Exercise goal
Scan the data. Collect each line that contains the word "Gestion".

[Dataset entries]
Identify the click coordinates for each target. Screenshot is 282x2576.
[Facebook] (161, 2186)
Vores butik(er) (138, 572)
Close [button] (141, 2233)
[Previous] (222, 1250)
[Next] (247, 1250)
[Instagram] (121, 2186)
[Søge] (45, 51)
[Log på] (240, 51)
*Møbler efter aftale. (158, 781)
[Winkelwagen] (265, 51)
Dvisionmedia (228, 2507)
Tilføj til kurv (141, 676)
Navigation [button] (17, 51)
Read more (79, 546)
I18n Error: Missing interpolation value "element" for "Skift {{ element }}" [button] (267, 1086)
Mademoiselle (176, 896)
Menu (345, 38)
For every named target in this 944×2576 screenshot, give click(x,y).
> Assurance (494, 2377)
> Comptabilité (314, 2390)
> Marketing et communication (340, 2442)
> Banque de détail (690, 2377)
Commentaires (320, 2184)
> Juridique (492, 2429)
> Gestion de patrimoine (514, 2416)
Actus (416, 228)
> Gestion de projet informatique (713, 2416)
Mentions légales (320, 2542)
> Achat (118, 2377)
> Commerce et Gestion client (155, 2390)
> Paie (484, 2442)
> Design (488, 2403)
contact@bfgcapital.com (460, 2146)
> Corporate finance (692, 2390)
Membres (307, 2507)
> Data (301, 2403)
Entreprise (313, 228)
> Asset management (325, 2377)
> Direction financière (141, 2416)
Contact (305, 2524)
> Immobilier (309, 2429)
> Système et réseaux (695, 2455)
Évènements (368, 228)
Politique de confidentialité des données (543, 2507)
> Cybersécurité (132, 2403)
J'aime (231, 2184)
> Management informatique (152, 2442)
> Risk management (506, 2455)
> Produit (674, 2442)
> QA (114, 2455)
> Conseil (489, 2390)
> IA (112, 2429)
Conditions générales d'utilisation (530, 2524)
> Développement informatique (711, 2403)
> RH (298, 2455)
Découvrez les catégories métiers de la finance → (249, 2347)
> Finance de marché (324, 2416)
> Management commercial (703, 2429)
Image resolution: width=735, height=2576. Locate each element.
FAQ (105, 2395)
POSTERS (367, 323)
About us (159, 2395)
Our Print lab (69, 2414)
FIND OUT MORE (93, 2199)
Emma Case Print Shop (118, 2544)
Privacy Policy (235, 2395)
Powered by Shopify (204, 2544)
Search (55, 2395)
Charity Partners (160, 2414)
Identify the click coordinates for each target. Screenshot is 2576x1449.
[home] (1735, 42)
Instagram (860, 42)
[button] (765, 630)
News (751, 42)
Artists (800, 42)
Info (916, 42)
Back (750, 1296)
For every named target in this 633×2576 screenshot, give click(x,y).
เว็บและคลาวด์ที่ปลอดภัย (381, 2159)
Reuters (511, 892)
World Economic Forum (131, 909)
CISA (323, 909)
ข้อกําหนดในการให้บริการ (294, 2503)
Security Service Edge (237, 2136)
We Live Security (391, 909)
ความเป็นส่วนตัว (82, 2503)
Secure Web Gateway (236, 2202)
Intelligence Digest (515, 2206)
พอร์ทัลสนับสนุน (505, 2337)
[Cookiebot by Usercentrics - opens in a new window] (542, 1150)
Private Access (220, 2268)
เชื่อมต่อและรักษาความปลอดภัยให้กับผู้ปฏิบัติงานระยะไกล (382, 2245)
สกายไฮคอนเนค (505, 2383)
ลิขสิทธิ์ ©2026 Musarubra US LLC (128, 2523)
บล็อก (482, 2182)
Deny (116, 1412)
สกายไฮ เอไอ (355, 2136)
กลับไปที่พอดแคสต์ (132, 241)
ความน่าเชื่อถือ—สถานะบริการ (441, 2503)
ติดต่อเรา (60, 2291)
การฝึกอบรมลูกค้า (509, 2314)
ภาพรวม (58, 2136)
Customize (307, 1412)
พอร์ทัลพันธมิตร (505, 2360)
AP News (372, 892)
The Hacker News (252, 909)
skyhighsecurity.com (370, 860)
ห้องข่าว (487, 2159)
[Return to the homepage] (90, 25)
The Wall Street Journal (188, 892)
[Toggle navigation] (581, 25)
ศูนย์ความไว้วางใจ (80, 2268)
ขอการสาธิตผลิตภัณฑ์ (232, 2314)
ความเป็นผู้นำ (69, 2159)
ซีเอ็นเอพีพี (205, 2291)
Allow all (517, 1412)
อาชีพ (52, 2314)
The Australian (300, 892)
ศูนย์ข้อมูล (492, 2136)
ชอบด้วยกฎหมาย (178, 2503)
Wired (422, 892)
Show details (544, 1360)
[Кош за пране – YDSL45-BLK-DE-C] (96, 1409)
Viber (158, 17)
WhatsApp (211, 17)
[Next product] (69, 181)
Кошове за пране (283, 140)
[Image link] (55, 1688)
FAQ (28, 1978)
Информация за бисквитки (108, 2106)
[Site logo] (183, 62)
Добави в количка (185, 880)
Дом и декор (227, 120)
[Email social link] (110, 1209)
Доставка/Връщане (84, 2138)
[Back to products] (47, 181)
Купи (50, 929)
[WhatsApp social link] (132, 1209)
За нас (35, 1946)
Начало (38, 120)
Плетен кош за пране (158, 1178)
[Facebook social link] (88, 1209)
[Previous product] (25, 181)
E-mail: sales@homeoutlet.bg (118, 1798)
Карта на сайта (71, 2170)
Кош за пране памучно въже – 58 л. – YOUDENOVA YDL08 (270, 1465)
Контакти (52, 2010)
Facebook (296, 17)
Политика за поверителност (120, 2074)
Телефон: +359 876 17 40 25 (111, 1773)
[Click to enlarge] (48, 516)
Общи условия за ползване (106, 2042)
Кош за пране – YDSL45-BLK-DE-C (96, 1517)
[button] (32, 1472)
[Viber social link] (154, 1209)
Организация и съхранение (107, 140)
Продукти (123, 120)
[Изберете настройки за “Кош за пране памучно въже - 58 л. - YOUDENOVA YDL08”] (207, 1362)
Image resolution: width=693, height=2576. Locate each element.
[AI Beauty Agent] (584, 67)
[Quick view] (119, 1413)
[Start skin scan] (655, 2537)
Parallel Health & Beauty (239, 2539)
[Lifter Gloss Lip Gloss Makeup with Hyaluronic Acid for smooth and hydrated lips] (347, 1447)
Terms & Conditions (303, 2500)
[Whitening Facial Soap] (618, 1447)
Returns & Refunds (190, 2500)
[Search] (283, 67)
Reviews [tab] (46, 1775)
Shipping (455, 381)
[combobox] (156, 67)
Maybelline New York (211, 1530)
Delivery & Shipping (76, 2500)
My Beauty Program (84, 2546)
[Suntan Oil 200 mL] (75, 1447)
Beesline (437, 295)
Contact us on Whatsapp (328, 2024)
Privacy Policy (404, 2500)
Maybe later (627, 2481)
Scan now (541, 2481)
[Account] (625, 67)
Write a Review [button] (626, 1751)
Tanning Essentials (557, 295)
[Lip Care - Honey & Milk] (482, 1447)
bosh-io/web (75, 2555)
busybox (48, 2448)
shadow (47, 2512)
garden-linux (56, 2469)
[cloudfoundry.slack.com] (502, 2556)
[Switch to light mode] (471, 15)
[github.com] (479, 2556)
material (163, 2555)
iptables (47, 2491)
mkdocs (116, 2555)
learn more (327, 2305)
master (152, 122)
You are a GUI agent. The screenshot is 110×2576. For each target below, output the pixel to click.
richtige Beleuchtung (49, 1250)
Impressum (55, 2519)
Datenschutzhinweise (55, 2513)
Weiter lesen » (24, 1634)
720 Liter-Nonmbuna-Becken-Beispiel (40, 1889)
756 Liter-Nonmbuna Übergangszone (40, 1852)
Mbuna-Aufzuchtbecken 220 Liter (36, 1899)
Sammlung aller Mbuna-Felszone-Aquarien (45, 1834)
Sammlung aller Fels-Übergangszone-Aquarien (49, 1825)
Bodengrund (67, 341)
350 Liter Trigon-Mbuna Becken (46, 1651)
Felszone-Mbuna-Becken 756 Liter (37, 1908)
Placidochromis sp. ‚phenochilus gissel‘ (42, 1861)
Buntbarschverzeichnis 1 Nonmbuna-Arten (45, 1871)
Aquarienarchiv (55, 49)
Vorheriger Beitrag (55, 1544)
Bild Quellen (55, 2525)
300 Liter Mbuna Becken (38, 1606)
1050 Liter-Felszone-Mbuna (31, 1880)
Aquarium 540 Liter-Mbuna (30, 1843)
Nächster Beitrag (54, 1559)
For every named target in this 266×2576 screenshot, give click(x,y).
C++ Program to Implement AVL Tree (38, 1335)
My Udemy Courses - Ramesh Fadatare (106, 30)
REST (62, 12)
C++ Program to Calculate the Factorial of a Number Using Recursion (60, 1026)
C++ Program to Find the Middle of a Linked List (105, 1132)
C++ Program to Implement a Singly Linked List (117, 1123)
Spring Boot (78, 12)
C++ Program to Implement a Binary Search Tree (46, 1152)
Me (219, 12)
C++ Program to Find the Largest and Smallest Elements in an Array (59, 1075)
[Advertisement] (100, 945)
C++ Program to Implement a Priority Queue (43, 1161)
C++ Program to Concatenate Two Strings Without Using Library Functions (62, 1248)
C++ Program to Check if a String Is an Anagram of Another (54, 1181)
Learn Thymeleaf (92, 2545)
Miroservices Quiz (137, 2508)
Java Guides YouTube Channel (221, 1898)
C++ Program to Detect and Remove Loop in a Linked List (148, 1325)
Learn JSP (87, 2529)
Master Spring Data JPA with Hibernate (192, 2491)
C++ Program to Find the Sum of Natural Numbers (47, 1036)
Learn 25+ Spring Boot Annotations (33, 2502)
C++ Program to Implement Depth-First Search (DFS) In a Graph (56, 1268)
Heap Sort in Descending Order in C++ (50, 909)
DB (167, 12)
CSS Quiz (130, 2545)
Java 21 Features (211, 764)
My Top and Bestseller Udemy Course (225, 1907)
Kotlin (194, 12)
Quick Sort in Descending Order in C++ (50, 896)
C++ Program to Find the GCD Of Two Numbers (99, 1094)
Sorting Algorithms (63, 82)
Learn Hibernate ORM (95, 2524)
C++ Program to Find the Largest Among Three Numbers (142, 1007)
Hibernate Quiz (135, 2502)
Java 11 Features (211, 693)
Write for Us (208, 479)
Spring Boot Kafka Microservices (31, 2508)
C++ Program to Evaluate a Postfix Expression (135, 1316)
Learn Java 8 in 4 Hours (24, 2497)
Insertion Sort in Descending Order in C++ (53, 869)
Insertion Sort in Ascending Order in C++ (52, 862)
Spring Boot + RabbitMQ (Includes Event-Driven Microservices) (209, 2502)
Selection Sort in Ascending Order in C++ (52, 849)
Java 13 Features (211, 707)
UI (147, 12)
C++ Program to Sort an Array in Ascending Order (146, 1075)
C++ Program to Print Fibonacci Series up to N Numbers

Solution for this exercise
> Gestion de patrimoine (514, 2416)
> Gestion de projet informatique (713, 2416)
> Commerce et Gestion client (155, 2390)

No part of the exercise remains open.